── Material for this task
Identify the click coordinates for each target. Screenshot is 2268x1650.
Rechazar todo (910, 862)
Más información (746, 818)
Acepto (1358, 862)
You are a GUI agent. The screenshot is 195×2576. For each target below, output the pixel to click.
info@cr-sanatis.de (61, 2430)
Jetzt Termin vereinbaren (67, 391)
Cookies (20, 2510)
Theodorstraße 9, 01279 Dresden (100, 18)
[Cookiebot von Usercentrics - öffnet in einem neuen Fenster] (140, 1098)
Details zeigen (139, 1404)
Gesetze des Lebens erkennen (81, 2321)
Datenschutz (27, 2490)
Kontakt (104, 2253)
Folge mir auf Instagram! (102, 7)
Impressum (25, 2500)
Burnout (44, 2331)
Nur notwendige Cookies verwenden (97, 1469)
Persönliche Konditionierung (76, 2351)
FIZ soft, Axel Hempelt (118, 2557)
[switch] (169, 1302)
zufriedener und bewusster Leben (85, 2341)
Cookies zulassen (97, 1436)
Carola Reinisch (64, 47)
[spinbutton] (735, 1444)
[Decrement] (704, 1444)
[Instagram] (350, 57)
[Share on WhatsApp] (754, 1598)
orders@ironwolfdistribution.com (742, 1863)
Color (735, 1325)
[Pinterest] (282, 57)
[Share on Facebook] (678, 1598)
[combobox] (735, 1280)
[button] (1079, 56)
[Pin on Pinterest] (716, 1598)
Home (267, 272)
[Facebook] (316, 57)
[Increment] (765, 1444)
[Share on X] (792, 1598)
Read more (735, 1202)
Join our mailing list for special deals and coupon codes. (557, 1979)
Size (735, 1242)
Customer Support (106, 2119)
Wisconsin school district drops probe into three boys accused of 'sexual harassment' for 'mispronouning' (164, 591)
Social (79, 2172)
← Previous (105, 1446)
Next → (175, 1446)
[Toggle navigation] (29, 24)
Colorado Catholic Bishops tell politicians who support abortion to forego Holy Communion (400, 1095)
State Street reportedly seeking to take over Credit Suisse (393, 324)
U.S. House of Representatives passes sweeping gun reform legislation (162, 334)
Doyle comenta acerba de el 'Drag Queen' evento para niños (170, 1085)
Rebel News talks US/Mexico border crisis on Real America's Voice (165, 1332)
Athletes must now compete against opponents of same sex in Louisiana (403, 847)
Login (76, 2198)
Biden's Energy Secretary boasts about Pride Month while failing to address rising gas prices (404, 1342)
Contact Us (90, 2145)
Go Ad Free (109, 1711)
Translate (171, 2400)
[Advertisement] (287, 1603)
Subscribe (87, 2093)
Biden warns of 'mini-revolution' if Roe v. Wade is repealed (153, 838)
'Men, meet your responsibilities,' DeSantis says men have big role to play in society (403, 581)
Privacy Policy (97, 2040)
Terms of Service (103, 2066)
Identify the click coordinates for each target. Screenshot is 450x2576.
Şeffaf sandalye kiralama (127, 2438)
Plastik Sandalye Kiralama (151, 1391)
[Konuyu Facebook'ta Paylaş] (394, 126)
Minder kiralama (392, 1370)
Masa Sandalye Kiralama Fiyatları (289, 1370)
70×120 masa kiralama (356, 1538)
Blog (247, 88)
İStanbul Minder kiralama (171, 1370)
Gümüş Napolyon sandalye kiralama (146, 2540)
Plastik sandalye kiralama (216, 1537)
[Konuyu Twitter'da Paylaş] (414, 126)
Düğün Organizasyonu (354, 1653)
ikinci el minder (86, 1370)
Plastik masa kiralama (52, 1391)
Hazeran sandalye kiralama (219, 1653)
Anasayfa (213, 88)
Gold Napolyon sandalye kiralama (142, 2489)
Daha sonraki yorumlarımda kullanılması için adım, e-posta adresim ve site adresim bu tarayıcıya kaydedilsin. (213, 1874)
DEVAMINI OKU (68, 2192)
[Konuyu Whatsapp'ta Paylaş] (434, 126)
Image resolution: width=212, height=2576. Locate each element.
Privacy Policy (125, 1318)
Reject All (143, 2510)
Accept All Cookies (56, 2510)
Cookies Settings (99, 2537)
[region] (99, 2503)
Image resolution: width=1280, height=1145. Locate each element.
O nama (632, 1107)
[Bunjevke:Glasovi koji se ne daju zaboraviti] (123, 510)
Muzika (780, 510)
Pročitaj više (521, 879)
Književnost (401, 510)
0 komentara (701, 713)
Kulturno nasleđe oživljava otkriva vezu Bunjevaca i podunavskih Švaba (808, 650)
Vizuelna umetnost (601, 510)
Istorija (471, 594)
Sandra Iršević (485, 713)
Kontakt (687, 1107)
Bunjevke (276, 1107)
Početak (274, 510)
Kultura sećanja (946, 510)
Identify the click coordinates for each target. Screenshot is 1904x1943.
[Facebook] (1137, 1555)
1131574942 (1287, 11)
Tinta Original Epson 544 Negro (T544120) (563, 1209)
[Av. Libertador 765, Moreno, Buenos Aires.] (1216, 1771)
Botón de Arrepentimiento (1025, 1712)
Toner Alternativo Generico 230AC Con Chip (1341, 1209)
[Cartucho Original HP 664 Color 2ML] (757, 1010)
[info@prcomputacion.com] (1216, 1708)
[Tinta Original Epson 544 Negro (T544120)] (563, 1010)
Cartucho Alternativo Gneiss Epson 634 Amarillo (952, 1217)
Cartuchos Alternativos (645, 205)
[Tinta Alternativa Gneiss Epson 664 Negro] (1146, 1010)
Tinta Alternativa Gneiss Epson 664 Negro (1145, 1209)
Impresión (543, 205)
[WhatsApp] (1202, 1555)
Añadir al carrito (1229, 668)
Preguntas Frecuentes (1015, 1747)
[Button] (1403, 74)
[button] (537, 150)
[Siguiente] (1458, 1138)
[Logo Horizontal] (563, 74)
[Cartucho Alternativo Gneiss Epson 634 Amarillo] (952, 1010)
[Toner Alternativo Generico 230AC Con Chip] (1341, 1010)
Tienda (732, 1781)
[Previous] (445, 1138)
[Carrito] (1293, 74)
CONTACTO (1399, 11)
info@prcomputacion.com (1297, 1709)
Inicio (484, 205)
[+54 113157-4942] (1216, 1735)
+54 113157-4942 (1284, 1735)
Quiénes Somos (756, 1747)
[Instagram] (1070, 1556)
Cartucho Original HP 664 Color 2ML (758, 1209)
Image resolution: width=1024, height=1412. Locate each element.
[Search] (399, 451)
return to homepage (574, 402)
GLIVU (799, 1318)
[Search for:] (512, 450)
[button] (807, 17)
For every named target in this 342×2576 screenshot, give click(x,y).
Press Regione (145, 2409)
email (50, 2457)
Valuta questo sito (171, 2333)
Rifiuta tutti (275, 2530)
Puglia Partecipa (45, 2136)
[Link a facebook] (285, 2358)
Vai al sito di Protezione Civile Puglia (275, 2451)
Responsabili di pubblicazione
────
### Problem requirements
With the first line being the one containing "You are a GUI" and the last line the one containing "Biden warns of", transcribe exactly the lines above that fall in that range.

### Written solution
You are a GUI agent. The screenshot is 195×2576. For each target below, output the pixel to click.
info@cr-sanatis.de (61, 2430)
Jetzt Termin vereinbaren (67, 391)
Cookies (20, 2510)
Theodorstraße 9, 01279 Dresden (100, 18)
[Cookiebot von Usercentrics - öffnet in einem neuen Fenster] (140, 1098)
Details zeigen (139, 1404)
Gesetze des Lebens erkennen (81, 2321)
Datenschutz (27, 2490)
Kontakt (104, 2253)
Folge mir auf Instagram! (102, 7)
Impressum (25, 2500)
Burnout (44, 2331)
Nur notwendige Cookies verwenden (97, 1469)
Persönliche Konditionierung (76, 2351)
FIZ soft, Axel Hempelt (118, 2557)
[switch] (169, 1302)
zufriedener und bewusster Leben (85, 2341)
Cookies zulassen (97, 1436)
Carola Reinisch (64, 47)
[spinbutton] (735, 1444)
[Decrement] (704, 1444)
[Instagram] (350, 57)
[Share on WhatsApp] (754, 1598)
orders@ironwolfdistribution.com (742, 1863)
Color (735, 1325)
[Pinterest] (282, 57)
[Share on Facebook] (678, 1598)
[combobox] (735, 1280)
[button] (1079, 56)
[Pin on Pinterest] (716, 1598)
Home (267, 272)
[Facebook] (316, 57)
[Increment] (765, 1444)
[Share on X] (792, 1598)
Read more (735, 1202)
Join our mailing list for special deals and coupon codes. (557, 1979)
Size (735, 1242)
Customer Support (106, 2119)
Wisconsin school district drops probe into three boys accused of 'sexual harassment' for 'mispronouning' (164, 591)
Social (79, 2172)
← Previous (105, 1446)
Next → (175, 1446)
[Toggle navigation] (29, 24)
Colorado Catholic Bishops tell politicians who support abortion to forego Holy Communion (400, 1095)
State Street reportedly seeking to take over Credit Suisse (393, 324)
U.S. House of Representatives passes sweeping gun reform legislation (162, 334)
Doyle comenta acerba de el 'Drag Queen' evento para niños (170, 1085)
Rebel News talks US/Mexico border crisis on Real America's Voice (165, 1332)
Athletes must now compete against opponents of same sex in Louisiana (403, 847)
Login (76, 2198)
Biden's Energy Secretary boasts about Pride Month while failing to address rising gas prices (404, 1342)
Contact Us (90, 2145)
Go Ad Free (109, 1711)
Translate (171, 2400)
[Advertisement] (287, 1603)
Subscribe (87, 2093)
Biden warns of 'mini-revolution' if Roe v. Wade is repealed (153, 838)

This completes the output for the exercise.